Transformations of oxidized multiwalled carbon nanotubes exposed to UVC (254 nm) irradiation

Abstract

Motivated by the ability of UVC radiation to destroy harmful pathogens in drinking and waste water treatment plants, we have investigated the effect of 254 nm (UVC) radiation on the physical and chemical properties of oxidized multiwalled carbon nanotube (O-MWCNT) suspensions. Absorbance and particle size measurements were employed to monitor suspension stability, while X-ray photoelectron spectroscopy (XPS), transmission electron microscopy (TEM), and Raman spectroscopy were used to characterize chemical and structural transformations. Experimental results indicate that after an initial period of irradiation where suspensions remained stable, exposure to 254 nm light caused O-MWCNT particles to aggregate.
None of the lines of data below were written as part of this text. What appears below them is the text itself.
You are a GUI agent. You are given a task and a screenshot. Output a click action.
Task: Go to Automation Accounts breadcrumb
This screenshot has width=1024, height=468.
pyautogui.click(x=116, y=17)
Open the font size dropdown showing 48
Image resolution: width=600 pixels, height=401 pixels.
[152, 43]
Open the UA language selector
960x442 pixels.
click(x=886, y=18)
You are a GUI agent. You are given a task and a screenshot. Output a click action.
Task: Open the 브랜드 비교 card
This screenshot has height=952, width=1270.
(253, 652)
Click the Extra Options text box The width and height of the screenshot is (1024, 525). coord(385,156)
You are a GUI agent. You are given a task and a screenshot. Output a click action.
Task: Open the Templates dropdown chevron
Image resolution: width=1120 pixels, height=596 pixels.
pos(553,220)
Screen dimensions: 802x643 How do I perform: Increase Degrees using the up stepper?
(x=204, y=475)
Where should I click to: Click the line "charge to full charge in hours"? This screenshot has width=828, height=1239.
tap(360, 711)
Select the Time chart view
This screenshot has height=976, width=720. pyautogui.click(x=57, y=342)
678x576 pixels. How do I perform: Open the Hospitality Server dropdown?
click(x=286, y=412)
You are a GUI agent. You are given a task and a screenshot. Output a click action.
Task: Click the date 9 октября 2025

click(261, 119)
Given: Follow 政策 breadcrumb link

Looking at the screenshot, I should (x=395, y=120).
The duration of this initial period of particle stability increased at higher pH and lower ionic strength. This photo-induced aggregation was found to be the result of a loss of negatively charged carboxylic acid functional groups. Experiments performed in solutions containing different levels of dissolved oxygen, used to alter the concentration of reactive oxygen species (ROS) present during irradiation, indicate that ROS are not directly involved in the photodecarboxylation process. However, our results are consistent with a direct single photon decarboxylation process, previously identified in the organic photochemistry literature as the mechanism for CO₂ removal from small organic molecules. Photodecarboxylation proceeded in the absence of any significant mass loss or changes in the O-MWCNT structure. Thus, UVC irradiation was unable to mineralize carbon atoms in the core of the O-MWCNTs, although it transformed the physical state of O-MWCNTs by changing the surface chemistry.